**Written exercise**
Count the lines in the rows that contain the string "checkbox", treating case as significant, and reply with the number alone.

[Stored items]

______________________________

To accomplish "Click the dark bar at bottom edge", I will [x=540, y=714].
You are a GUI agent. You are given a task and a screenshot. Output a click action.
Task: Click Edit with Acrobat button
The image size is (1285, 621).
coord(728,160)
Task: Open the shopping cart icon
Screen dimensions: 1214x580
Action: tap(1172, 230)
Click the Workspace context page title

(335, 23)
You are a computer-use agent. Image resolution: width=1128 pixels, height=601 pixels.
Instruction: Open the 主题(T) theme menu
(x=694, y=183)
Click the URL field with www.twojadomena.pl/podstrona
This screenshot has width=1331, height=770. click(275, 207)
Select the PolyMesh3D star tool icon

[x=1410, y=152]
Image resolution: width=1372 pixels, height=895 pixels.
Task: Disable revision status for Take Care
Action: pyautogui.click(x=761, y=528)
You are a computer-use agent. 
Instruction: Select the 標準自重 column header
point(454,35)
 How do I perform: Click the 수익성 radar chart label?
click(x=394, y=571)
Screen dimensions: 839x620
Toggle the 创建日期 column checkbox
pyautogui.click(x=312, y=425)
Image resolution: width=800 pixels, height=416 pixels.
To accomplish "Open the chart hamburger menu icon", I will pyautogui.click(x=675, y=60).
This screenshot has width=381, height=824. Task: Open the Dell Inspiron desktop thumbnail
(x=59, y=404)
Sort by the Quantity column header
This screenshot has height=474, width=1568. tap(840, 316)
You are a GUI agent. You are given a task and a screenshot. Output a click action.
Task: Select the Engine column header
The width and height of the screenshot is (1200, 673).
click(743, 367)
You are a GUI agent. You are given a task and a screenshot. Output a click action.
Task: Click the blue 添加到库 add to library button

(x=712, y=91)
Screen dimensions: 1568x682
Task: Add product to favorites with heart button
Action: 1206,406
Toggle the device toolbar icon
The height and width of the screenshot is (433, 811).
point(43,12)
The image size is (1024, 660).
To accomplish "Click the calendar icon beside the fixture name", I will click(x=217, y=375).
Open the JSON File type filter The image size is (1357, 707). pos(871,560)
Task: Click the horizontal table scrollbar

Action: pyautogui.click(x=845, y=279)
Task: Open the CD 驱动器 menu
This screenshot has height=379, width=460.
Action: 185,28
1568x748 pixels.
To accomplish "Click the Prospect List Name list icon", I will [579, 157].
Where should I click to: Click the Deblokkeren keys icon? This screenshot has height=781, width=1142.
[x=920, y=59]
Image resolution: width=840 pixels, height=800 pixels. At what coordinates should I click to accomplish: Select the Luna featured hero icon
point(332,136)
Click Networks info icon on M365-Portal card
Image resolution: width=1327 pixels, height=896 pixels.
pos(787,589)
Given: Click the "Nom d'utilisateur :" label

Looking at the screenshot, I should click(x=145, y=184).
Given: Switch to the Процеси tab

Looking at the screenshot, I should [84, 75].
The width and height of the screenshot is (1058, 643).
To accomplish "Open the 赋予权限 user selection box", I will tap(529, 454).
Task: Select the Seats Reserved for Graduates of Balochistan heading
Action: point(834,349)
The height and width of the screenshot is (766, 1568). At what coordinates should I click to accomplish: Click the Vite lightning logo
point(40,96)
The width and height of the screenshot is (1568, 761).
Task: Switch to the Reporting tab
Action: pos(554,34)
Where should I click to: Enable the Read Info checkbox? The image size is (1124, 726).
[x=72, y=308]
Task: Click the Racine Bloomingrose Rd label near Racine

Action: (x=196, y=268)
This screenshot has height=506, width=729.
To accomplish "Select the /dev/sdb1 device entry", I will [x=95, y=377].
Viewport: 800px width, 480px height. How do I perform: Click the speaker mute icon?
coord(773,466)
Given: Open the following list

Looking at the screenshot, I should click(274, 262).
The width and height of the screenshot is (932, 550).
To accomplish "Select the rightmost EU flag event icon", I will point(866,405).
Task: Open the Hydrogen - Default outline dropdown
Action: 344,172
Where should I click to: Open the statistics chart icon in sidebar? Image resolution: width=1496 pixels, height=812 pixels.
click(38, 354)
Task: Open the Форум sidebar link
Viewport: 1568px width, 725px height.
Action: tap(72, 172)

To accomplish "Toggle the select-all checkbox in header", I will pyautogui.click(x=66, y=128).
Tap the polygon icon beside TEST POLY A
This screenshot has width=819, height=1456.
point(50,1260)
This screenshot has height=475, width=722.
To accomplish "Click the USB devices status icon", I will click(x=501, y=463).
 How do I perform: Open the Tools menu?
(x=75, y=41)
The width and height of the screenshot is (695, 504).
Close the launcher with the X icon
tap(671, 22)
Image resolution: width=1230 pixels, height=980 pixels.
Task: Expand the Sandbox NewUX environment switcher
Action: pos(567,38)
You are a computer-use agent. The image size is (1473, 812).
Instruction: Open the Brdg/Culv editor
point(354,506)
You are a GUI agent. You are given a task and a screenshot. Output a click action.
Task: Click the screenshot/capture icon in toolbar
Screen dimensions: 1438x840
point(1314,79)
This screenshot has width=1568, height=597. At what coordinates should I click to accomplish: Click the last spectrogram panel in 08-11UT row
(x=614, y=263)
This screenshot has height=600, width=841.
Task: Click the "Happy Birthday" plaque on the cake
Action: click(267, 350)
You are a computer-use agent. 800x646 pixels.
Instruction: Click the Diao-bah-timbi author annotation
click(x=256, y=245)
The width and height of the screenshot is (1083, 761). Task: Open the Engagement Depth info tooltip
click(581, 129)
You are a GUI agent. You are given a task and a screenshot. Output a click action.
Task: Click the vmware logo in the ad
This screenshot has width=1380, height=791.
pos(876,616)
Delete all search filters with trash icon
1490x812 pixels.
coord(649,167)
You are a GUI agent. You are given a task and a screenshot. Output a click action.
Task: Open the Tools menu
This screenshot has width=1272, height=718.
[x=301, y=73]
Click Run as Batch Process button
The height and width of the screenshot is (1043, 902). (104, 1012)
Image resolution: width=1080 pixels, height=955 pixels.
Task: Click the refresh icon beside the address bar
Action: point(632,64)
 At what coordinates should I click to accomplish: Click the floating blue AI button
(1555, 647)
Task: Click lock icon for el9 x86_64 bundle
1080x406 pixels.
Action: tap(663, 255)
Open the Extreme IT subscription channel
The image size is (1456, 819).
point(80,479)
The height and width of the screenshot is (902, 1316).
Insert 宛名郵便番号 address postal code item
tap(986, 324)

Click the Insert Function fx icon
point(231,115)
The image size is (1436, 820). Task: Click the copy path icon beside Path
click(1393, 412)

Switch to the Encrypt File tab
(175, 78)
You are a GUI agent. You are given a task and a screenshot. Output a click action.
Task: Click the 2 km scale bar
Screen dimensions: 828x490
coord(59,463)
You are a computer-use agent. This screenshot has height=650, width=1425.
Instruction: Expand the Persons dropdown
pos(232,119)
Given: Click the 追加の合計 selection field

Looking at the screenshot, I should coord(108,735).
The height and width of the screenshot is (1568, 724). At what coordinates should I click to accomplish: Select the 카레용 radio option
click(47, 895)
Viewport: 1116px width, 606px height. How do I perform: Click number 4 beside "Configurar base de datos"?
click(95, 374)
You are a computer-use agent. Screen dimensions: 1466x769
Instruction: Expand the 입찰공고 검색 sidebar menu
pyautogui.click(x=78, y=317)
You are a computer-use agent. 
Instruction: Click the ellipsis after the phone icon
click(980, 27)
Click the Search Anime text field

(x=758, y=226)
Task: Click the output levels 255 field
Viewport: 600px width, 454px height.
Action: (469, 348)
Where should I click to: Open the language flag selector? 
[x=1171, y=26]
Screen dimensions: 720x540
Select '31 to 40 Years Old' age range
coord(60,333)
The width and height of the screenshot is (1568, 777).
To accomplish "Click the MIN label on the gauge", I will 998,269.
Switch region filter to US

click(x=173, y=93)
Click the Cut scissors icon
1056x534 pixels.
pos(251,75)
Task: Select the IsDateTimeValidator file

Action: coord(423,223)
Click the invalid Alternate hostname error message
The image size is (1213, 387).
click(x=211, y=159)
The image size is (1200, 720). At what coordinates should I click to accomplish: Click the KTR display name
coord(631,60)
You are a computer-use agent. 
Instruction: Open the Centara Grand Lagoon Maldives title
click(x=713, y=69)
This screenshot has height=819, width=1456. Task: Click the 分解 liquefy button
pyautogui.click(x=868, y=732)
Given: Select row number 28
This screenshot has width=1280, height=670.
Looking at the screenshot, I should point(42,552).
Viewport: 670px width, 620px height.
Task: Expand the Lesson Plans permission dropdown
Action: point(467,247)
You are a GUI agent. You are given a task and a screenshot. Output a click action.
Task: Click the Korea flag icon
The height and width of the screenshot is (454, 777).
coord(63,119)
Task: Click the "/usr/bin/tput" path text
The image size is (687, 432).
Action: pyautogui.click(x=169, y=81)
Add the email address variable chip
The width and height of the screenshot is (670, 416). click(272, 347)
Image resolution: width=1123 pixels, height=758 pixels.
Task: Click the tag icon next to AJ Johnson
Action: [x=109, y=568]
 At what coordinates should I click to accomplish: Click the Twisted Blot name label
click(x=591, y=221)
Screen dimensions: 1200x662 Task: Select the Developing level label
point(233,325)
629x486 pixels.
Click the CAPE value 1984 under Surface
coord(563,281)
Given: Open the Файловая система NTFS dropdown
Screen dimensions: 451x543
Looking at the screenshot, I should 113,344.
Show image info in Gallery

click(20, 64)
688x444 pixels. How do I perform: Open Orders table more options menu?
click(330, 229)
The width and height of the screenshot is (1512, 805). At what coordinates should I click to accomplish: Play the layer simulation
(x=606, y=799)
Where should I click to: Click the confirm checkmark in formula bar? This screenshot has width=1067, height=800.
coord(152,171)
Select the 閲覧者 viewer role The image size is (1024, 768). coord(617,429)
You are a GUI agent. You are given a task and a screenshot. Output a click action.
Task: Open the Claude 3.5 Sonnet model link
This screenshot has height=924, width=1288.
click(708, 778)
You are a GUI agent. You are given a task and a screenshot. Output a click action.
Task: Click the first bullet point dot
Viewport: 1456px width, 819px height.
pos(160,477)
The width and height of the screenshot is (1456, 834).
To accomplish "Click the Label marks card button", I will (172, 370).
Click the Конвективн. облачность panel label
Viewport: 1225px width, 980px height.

______________________________

**Exercise response**
3